No caso do Acre, o Estado não pode comprovar a capacidade econômico-financeira porque não conseguiu regionalizar os serviços de saneamento em um bloco com os 22 municípios acreanos. Isso porque a capital, Rio Branco, preferiu individualizar a prestação das atividades, o que impediu a formação de uma unidade regional com os demais municípios, por não ser financeiramente viável.

A estratégia do Estado de Roraima que, na sua avaliação, isentaria o governo estadual de comprovar que a estatal de saneamento local tem condições de continuar operando, não tem o apoio do Executivo federal.
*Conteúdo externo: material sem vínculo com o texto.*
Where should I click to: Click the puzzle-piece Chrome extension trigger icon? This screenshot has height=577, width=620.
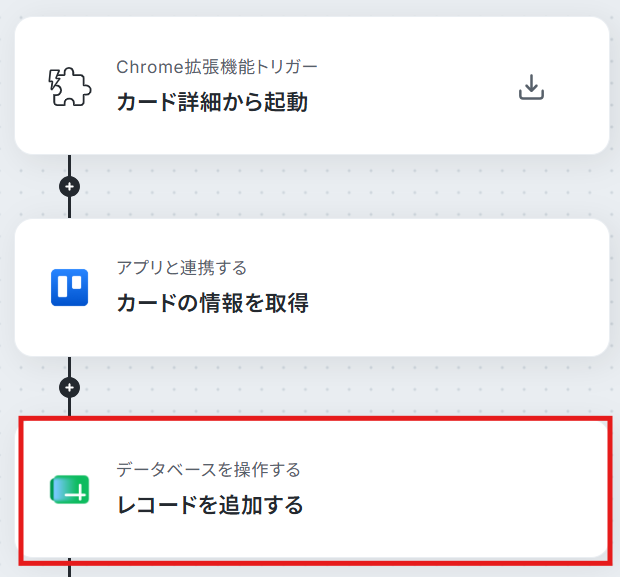point(70,87)
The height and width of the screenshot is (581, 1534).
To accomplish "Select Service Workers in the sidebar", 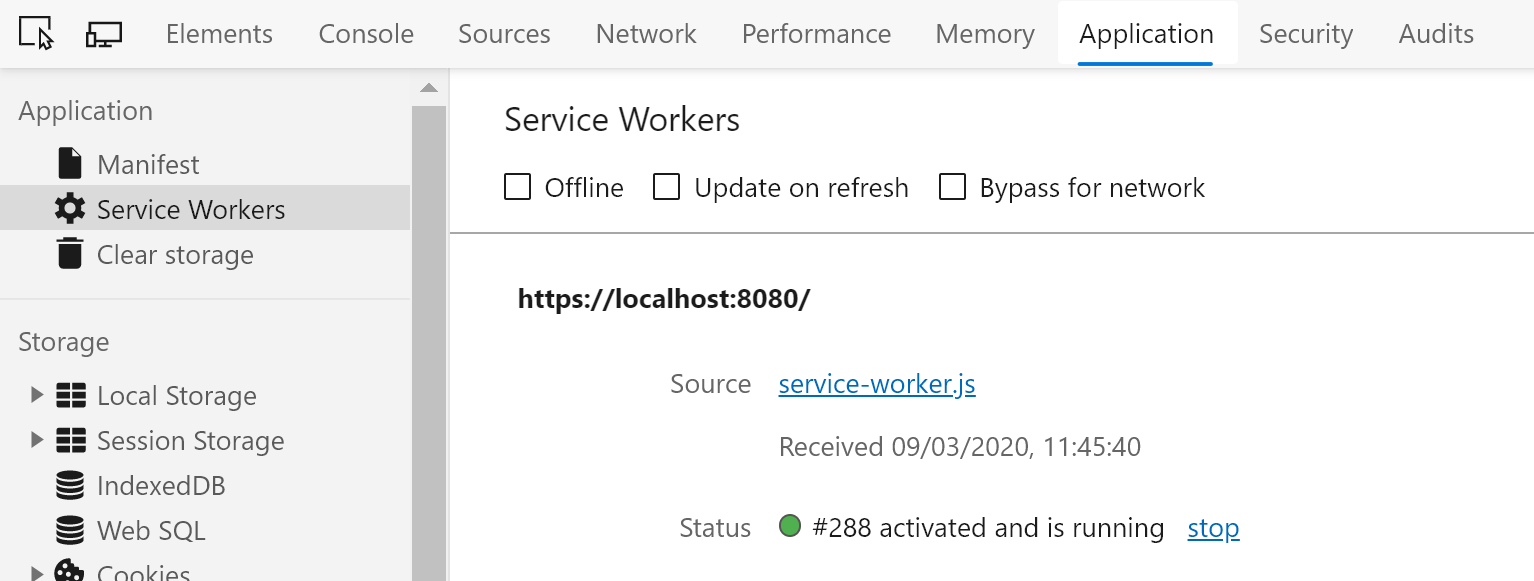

À reportagem, a companhia afirmou que a regra, prevista no novo marco legal do Saneamento, não se aplicaria a ela, uma vez que a Caer está em processo de alienação de sua participação acionária para a Microrregião de Águas e Esgotos do Estado de Roraima, criada para regionalizar os serviços de saneamento. O Estadão mostrou em julho do ano passado que o governo estadual ensaiava essa estratégia, considerada um drible ao marco legal.

A argumentação da companhia segue o raciocínio de que, uma vez que a estatal será de propriedade da microrregião, que reúne municípios do Estado com participação do governo estadual, a prestação dos serviços de água e esgoto será direta. Com isso, não seria exigida a comprovação de capacidade de investimentos. Por essa lógica, a empresa ficaria livre também para fechar contratos com os municípios sem licitação, outro ponto considerado uma afronta à nova lei do setor.

O Ministério do Desenvolvimento Regional rejeitou a tese de Roraima. Ao Estadão/Broadcast, a pasta afirmou que, em seu entendimento, a estratégia de alienação acionária da empresa para a estrutura regionalizada “é juridicamente inviável e não possui respaldo no novo Marco Legal”.

O ministério destacou ainda que o marco legal atribuiu à União o papel de indutor do cumprimento das diretrizes da lei, por meio do condicionamento da alocação de recursos fiscais e de financiamento ao que está disposto na legislação. Ou seja, o prestador em situação irregular não poderá mais receber recursos federais para ações em saneamento, afirmou a pasta.

Questionada sobre se o processo de alienação já foi concluído, a Caer afirmou apenas que um projeto de Lei Ordinária foi encaminhado à Assembleia Legislativa do Estado.